Tippetts is perhaps more optimistic, claiming “Governments want to digitalise everything, because it’s the best way to fight against corruption, while enabling financial inclusion so that people can access financial services and making things seamless.”
“Wing looks at driving digitisation and cashless payments in the context of financial inclusion,” says Wing CEO, Manu Rajan. He notes that “If converting a financial transaction to a digital one helps bring an underprivileged and hence ‘unbanked’ Cambodian into the formal financial services sector and thereby provides them with access to products and services they otherwise would not have got access to, Wing would consider that digitisation has done what it is meant to be done.”
Wing is one of the few cashless payment services that is ubiquitous across the Kingdom – particularly in rural areas, where the majority of the 78 percent of Cambodia’s unbanked reside.
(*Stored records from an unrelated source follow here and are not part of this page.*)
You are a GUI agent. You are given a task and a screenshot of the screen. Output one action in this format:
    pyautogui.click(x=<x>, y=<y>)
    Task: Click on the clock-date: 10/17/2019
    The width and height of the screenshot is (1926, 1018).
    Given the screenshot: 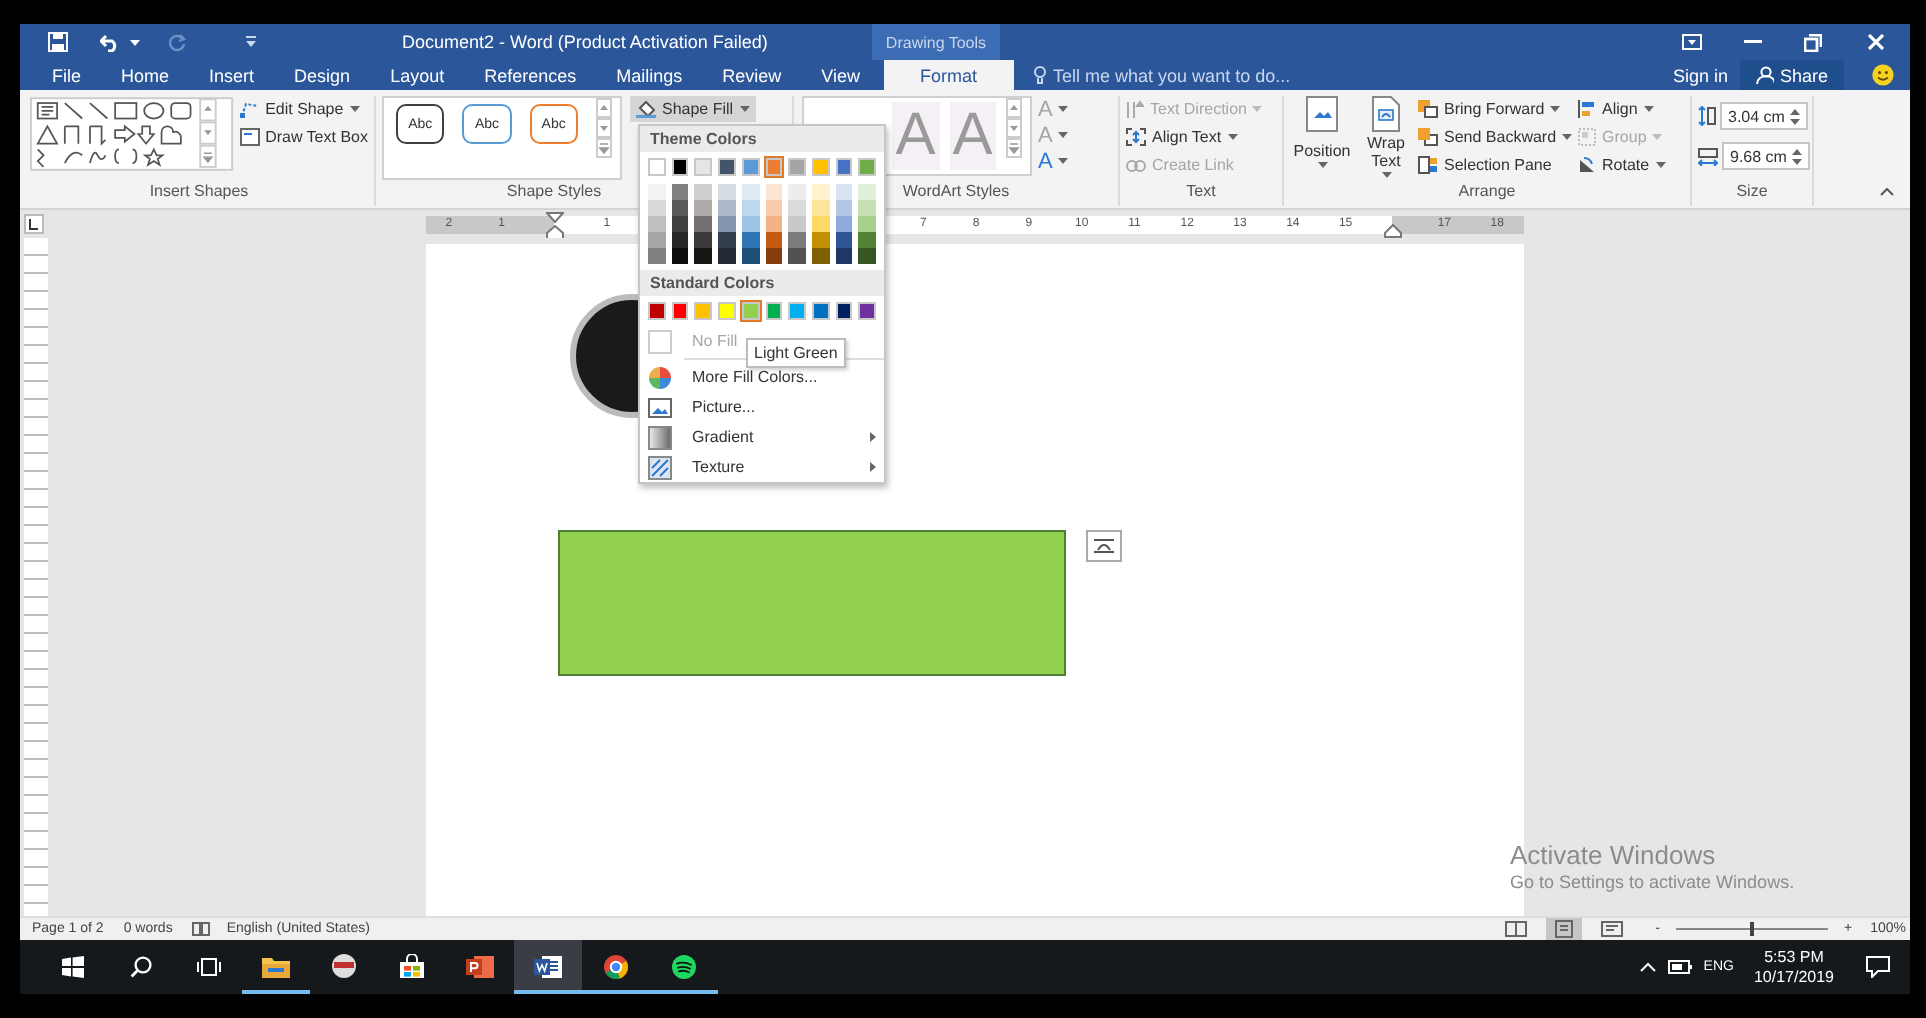 What is the action you would take?
    pyautogui.click(x=1794, y=977)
The World Bank reported that, in 2017, just 22 percent of Cambodians over the age of 15 had bank accounts.
“Wing believes Cambodia needs sustainable and transformative products and services from the fintech industry and not just discounts to drive trials from the already banked population,” says Rajan, who goes on to explain that the company did almost 100 million transactions in 2018 – carrying transaction volume worth 80 percent of the national GDP through some 1.6 million registered users.
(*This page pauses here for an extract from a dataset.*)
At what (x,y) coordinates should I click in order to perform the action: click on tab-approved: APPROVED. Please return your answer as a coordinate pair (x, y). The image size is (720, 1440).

This goes up to more than 5 million monthly users when counting the company’s agent banking customers.
The swelling enthusiasm for fintech in the Kingdom has attracted not just local entrepreneurs but it has the attention of international players. Just last month, Visa announced their security roadmap for Cambodia which, according to Shivakumar Sriraman – Visa’s chief risk officer for Southeast Asia – seeks to combat fraud and protect consumers making cashless payments.
“The market certainly isn’t saturated – even if there is a growing number of cashless payment systems in Cambodia, the ‘banked’ population is still quite low and less than 3 percent of all personal consumption expenditure is transacted digitally,” argues Sriraman, adding that Visa sees significant opportunity for growth in the Kingdom.
Dethroning physical money
“Although Cambodia is a relatively young market when it comes to electronic payments, we’ve seen very strong adoption with both merchants and consumers,” he says, citing the 2018 Visa Consumer Payment Attitudes Study that found around a third of Cambodians expect digital payments will grow in popularity because of their convenience and security compared with cash, especially since the development of blockchain technology and the fact that notes get worn out.
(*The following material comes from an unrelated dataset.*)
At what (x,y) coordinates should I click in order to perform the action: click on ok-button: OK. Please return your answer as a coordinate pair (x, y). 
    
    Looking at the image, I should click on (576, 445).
The study also highlighted that 54 percent of Cambodians believe the economy can go fully cashless within the next seven years and that a third of Cambodians also showed interest in making payments by scanning a QR code. This, Sriraman says, is a technology Visa launched in Cambodia late last year, in partnership with banks.
He explains QR payments are now accepted at more than 2,000 outlets – more than three times as many outlets as when the technology was launched.
Continued economic growth within the Kingdom offers plentiful opportunities for fintech.
The NBC’s forward-thinking approach to digital solutions to money-laundering, fraud and corruption have only spurred growth in the industry, but how the industry will transform as it matures will determine winners and losers in the race to dethrone cash as king, money as monarchy, pennies as potentates.